Activity:
Which lines of the data below contain "emoji"? Please show them all.

··· Records for the exercise

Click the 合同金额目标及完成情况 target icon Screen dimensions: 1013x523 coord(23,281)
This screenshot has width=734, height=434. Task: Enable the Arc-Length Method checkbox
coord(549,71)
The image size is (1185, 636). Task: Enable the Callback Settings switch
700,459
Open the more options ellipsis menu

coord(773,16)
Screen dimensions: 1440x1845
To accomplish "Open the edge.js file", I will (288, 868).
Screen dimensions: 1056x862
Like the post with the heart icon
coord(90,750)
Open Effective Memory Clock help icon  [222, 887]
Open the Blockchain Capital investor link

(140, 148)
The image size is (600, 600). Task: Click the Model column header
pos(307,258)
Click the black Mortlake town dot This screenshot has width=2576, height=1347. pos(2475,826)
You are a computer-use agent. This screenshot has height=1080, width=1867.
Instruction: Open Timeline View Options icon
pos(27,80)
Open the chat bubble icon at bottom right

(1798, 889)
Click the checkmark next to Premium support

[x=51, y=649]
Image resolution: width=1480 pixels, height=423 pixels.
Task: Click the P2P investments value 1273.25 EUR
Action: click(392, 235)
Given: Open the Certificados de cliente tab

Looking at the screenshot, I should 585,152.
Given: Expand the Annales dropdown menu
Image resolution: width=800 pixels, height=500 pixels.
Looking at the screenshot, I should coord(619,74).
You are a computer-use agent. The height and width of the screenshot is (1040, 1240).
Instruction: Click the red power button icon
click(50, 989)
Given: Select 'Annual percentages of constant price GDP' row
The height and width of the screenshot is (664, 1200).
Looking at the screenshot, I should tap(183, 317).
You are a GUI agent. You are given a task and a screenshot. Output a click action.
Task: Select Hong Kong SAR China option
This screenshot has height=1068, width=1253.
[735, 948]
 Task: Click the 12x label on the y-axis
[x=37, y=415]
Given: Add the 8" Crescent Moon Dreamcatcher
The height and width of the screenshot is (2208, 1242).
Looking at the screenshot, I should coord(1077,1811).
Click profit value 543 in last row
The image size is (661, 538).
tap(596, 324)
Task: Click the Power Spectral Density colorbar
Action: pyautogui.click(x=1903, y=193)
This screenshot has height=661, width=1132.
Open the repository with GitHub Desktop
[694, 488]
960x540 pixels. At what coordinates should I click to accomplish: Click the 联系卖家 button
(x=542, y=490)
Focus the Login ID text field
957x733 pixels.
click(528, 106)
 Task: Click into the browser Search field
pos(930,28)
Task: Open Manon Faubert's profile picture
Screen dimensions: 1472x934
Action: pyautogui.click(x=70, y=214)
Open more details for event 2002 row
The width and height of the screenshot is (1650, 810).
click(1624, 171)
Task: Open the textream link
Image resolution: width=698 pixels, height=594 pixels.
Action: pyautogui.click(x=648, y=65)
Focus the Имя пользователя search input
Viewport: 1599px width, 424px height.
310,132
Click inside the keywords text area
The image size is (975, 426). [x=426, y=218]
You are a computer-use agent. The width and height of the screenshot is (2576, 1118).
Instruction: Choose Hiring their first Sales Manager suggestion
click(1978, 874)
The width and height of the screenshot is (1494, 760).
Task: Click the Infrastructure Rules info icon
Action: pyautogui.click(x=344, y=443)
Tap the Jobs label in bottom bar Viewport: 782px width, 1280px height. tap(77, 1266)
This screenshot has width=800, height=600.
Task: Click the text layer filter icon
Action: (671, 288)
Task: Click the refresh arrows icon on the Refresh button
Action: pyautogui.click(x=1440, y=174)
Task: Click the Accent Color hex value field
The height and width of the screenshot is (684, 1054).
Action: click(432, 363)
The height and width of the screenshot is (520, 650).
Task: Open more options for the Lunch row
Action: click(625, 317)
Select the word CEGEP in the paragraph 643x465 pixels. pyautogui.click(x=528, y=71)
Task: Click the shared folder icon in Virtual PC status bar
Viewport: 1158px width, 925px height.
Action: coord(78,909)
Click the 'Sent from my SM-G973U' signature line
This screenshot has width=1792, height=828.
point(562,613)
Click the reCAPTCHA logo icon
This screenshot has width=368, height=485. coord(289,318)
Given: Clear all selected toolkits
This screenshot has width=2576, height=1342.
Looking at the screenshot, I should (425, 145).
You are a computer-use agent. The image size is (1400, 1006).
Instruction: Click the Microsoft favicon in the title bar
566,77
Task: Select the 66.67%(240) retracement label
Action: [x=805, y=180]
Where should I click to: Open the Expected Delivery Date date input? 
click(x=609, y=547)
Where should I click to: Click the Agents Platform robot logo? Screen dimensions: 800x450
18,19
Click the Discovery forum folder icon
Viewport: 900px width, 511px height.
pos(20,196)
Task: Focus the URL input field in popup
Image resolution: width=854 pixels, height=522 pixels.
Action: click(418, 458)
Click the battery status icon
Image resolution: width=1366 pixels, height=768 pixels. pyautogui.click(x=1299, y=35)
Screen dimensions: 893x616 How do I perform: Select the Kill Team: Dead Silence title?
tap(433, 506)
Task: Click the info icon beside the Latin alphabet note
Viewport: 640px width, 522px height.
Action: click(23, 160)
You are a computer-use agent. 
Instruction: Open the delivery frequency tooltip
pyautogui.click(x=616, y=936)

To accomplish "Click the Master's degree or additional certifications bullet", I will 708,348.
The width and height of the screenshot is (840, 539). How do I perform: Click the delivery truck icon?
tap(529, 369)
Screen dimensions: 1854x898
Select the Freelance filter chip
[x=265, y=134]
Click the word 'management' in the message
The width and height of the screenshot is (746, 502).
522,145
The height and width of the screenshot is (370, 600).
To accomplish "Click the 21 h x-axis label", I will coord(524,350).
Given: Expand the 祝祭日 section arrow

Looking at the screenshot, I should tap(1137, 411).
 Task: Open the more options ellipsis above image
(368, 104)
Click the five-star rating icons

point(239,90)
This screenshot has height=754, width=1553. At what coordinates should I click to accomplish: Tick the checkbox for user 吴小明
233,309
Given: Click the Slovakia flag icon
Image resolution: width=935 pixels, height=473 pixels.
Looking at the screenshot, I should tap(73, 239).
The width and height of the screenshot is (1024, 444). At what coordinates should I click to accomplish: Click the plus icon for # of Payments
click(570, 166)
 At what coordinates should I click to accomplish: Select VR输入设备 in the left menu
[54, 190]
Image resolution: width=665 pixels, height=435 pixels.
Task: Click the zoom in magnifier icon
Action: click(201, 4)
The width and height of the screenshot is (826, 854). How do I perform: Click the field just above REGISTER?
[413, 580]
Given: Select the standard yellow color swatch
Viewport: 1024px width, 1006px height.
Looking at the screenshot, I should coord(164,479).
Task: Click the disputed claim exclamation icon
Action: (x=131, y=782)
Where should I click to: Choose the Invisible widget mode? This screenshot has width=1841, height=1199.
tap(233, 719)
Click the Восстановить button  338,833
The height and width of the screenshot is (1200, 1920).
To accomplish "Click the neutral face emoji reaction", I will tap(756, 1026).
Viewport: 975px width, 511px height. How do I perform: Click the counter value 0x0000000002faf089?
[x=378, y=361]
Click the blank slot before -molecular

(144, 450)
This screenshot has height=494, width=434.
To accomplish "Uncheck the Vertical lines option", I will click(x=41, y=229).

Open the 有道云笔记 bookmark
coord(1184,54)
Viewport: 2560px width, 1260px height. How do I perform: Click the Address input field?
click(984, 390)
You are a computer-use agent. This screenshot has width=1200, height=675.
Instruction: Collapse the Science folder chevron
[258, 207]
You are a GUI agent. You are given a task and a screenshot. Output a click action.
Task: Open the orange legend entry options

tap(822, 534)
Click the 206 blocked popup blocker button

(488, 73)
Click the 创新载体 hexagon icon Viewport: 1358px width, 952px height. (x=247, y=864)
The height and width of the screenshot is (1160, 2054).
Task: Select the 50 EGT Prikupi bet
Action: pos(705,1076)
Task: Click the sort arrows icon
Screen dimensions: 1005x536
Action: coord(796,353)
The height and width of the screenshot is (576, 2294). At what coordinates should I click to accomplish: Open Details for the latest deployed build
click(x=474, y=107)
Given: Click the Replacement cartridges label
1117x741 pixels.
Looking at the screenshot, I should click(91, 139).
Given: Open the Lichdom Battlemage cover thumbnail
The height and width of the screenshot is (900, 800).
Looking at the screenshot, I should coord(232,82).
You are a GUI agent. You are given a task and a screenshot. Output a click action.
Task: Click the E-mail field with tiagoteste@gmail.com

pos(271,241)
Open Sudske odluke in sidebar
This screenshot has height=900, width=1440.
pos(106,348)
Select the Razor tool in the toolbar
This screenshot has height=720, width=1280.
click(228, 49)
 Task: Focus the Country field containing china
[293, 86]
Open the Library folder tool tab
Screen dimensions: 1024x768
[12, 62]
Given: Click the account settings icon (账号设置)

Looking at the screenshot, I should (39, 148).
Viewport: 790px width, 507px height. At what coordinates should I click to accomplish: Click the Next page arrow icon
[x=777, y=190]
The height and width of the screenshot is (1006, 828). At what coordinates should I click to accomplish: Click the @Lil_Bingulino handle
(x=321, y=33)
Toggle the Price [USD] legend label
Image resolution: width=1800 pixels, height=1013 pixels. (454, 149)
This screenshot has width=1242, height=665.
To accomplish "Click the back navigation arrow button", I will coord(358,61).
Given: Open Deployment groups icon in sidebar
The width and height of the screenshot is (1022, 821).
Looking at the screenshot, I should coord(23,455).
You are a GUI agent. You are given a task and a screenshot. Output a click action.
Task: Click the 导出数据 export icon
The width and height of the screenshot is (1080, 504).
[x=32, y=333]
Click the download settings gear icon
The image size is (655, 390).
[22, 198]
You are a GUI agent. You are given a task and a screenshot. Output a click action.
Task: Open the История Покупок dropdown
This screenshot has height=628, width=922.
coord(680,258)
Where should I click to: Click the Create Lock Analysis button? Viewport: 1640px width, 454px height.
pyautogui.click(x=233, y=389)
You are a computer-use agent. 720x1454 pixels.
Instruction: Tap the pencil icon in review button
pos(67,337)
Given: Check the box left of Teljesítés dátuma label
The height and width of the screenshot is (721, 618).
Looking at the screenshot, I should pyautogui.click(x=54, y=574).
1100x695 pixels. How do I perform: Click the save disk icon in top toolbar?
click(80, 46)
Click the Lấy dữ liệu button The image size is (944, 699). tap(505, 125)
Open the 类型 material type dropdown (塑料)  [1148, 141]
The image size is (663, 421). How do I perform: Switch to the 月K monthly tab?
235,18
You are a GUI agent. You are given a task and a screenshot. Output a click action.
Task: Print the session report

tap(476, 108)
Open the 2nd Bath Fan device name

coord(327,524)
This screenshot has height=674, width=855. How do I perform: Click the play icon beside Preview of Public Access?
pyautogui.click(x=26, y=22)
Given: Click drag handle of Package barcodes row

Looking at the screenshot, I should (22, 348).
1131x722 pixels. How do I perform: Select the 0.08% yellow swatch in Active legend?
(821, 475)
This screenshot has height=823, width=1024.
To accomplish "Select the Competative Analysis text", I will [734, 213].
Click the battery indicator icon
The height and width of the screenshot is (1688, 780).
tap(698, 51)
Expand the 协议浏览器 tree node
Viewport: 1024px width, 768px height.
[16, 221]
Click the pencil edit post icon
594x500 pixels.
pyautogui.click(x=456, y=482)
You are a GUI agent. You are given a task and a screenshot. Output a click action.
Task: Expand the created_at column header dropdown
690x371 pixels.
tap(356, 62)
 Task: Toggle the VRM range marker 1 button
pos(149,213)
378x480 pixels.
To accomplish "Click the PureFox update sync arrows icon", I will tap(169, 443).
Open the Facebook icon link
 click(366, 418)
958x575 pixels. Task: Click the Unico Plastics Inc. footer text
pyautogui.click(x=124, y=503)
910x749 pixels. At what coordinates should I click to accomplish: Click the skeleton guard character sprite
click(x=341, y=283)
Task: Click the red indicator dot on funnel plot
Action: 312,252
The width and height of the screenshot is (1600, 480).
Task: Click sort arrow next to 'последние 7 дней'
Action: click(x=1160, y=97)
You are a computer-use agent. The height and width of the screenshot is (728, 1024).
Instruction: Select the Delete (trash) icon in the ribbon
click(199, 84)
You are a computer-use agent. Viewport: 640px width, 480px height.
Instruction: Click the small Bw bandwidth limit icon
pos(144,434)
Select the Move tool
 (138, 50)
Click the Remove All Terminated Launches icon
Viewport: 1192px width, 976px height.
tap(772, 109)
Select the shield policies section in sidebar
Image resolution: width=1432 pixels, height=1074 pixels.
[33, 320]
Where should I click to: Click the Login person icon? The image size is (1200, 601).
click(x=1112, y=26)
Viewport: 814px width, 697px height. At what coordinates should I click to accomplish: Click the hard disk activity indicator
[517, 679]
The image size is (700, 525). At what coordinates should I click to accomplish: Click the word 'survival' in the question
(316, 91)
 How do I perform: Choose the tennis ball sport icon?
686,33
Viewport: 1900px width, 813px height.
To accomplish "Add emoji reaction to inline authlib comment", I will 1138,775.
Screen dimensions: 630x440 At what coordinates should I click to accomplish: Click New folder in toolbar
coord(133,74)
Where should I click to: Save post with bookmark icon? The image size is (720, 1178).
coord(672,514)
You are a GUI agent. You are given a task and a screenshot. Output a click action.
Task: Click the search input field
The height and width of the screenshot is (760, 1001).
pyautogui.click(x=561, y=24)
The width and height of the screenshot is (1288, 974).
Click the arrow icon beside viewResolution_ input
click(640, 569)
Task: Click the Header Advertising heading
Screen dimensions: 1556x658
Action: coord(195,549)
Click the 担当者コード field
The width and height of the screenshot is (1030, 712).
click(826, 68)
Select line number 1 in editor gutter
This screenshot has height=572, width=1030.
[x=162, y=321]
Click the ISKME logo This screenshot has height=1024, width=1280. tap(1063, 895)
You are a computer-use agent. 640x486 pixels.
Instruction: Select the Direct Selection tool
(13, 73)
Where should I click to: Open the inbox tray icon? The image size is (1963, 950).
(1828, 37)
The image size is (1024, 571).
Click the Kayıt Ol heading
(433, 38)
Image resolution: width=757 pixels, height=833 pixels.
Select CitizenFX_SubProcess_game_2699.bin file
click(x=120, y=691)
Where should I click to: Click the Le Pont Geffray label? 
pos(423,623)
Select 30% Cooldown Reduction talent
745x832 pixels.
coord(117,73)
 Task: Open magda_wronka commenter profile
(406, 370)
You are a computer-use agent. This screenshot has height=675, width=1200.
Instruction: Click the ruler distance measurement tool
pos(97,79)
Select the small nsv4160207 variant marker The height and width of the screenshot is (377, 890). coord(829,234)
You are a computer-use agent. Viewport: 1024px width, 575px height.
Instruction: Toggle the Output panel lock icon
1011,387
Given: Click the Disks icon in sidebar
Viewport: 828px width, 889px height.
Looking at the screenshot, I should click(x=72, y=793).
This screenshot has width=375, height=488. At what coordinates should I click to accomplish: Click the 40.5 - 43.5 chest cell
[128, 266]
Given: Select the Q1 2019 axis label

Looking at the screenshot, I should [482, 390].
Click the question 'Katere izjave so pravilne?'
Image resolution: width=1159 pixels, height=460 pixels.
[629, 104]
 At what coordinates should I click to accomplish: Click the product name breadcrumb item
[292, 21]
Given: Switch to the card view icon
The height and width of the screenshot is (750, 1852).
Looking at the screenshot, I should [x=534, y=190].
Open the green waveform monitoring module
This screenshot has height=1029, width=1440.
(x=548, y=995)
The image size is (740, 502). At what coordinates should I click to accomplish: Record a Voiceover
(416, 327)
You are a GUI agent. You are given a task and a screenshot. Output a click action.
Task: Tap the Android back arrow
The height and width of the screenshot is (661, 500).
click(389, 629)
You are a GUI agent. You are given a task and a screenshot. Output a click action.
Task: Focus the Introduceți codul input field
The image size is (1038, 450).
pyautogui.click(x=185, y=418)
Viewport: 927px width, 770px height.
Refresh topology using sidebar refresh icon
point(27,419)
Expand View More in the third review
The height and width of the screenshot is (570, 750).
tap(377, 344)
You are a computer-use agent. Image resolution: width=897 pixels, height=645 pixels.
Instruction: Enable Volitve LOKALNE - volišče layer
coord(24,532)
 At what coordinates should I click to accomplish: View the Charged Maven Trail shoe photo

······

Task solution:
To accomplish "Click the neutral face emoji reaction", I will tap(756, 1026).
To accomplish "Add emoji reaction to inline authlib comment", I will 1138,775.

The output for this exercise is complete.